Heck, given that Darvish has almost 900 innings of a 3.49 ERA and 3.38 FIP, I also bet every other MLB team has wished he was mentally soft. But here we are in 2018 talking about mental fortitude. Some in the media are questioning his toughness because he said he was displeased with his fifth-inning approach, which then was perceived as mental breakdowns.
And when Darvish expressed sadness over not coming through in the World Series for the Dodgers, it was turned into a “Look, I told you he was soft” narrative. I get that he didn’t pitch well in the World Series and has had a rough start as a Cub, but c’mon, attributing such struggles to a lack of mental toughness is ridiculous. And for what? Clicks? Please.
The most recent shots lobbed at Darvish came from a man caught taking PEDs more than once over the course of his career. Yes, Alex Rodriguez blasted the Cubs pitcher on Sunday Night Baseball, claiming Darvish was a distraction to the clubhouse, saying how he should return to Arizona to rehab, and expressing that Cubs players were disgusted that he wasn’t pitching.
Here's Alex Rodriguez making shit up about Yu Darvish and the Cubs. pic.twitter.com/3KmUyCc6Nu
— Aldo Soto (@AldoSoto21) July 30, 2018
And another thing about Darvish: It takes a hell of an effort to move to a different country with a world of pressure to succeed in a sport. Darvish has not only assimilated but thrived in the US by learning English and adapting to the culture.

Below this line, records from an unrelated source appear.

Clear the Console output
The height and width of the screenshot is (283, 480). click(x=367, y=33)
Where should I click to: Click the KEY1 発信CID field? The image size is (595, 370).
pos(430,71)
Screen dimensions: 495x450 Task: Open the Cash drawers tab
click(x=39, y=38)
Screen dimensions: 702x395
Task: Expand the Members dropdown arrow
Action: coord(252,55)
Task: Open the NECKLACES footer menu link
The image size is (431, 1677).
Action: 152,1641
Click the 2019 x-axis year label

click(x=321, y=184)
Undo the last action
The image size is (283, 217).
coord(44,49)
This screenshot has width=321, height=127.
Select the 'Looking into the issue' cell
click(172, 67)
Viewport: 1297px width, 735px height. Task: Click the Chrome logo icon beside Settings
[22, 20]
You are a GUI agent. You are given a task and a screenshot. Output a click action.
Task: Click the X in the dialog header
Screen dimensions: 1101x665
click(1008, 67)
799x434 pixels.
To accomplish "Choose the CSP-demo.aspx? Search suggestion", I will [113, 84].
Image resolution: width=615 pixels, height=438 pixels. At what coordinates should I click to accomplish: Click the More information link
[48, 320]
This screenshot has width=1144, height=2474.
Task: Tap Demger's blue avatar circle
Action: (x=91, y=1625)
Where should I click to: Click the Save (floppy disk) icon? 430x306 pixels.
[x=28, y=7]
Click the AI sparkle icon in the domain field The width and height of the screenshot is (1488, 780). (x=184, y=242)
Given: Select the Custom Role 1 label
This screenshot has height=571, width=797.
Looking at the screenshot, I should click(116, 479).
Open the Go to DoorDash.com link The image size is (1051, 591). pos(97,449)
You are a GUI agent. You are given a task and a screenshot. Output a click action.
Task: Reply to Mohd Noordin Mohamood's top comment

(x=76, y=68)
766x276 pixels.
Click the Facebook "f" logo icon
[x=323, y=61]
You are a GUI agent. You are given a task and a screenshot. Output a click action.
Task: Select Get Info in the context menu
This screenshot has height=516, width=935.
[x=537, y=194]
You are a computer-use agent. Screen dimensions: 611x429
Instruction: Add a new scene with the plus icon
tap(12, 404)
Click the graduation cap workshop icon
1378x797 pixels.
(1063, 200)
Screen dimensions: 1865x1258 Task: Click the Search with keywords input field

I can totally empathize after spending several weeks in areas of Europe where there aren’t many tourists. I must’ve been the only American within a 25-mile radius, not by choice but because of work stuff. If you listen to Corey and me on the Cubs Related Podcast, you know I have trouble pronouncing basically every name. Now imagine me trying to speak a foreign language in an unfamiliar country.
A simple task like ordering food or asking where to buy a phone charger became incredibly difficult. I was using the Google Translate app on my phone to read off what I wanted to tell people, and sometimes the translation from English to other languages was completely different. Even the most basic communication that we take for granted became a chore.
I bring my story up because, although Darvish speaks English impressively well, what he says might be misinterpreted by people for whom English is their native language. Theo Epstein even said “there’s a little bit of a language issue where things don’t always come across in the way they’re translated,” when he was on 670 The Score a while back.
Asked about A-Rod’s comments on Darvish, Joe Maddon slammed them as a fabrication.
Maddon on A-Rod's comments during the ESPN broadcast: pic.twitter.com/w1UeDoUUgI
— Sahadev Sharma (@sahadevsharma) July 30, 2018
Mentally soft players don’t Darvish’s track record of success.